In the vicinity of the target, however, angular momentum plays more important role than linear momentum because the interaction between the target and the beam causes the trajectory of the beam bent. So, in many cases, the plane wave is expanded by wave functions labelled by angular momentum, which has a product form of the spherical Bessel function and the spherical Harmonics.
Then, I had a question. When the flux of the free-particle wave function is calculated with the plane wave, the result is well-known to be the constant velocity (in a non-relativistic limit). Even after a conversion into the spherical polar coordinates, the flux has only \theta (orientation) dependence, and there is no dependence of distance (from the origin). However, with the angular momentum representation ( that is, with spherical Bessel and sherical harmonics), the resultant flux seems r-dependent (that is, dependent on the distance). What is wrong with this?
After analysing several mathematical relations, I found that the spherical Bessel functions satisfies a kind of conditions similar to the completeness condition. But this completeness condition is realised only with the weight factor (2L+1), where L represents angular momentum. I have never seen this in the literatures.

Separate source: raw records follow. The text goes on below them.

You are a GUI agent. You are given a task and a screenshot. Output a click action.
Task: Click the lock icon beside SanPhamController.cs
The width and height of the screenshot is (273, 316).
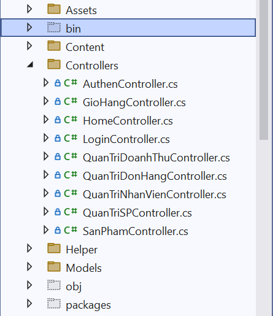58,230
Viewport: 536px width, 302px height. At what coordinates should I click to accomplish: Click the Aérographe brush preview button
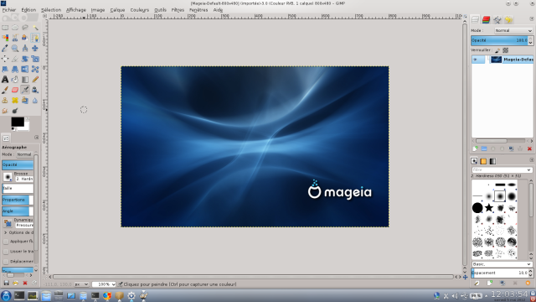pos(8,177)
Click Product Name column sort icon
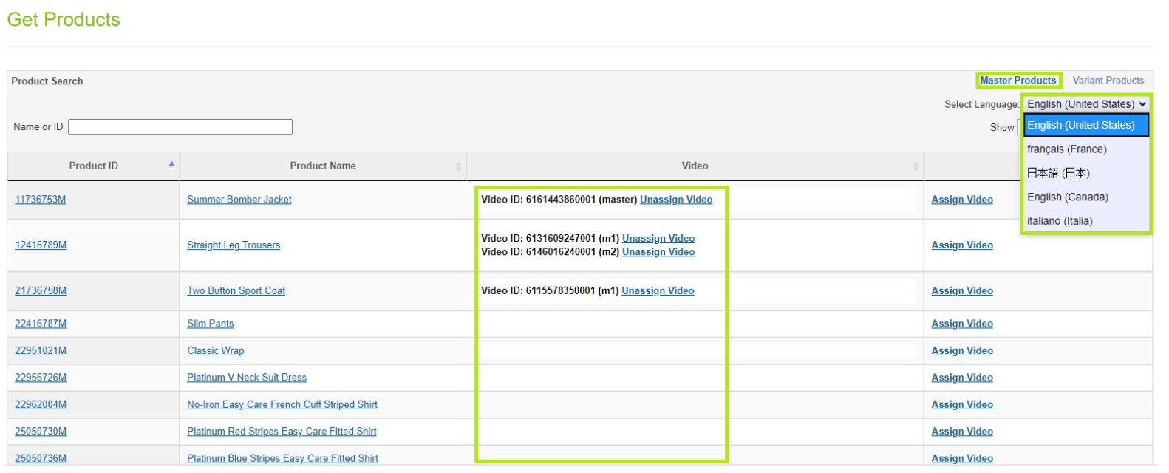The width and height of the screenshot is (1169, 473). click(458, 166)
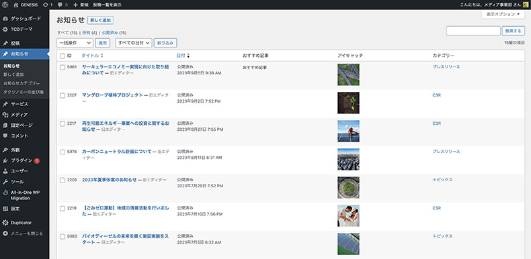Open お知らせカテゴリー submenu item
Screen dimensions: 531x259
[x=22, y=83]
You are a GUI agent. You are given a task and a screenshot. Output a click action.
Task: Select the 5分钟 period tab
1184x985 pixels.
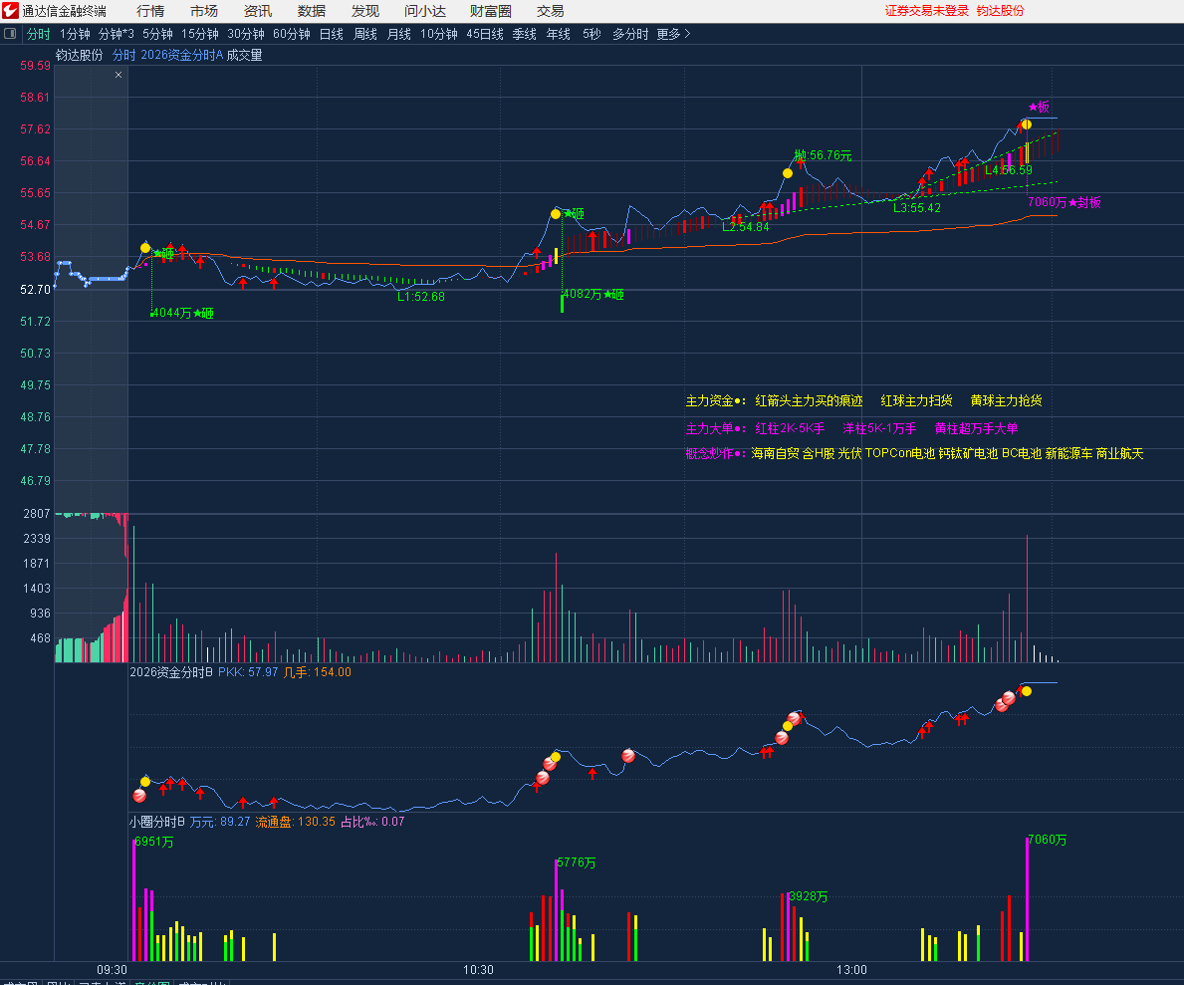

I talked to J. on last Friday about this problem. His expertise is the nuclear reaction theory. He said that he was aware of this problem, but could not give the instant answer. "OK, so this problem is not so trivial." is my impression. He continued that he has seen an article in the Am. J. Phys. discussing this problem many years ago. Maybe, the answer can be obtained from the paper.... if J's information is correct and the paper really exists....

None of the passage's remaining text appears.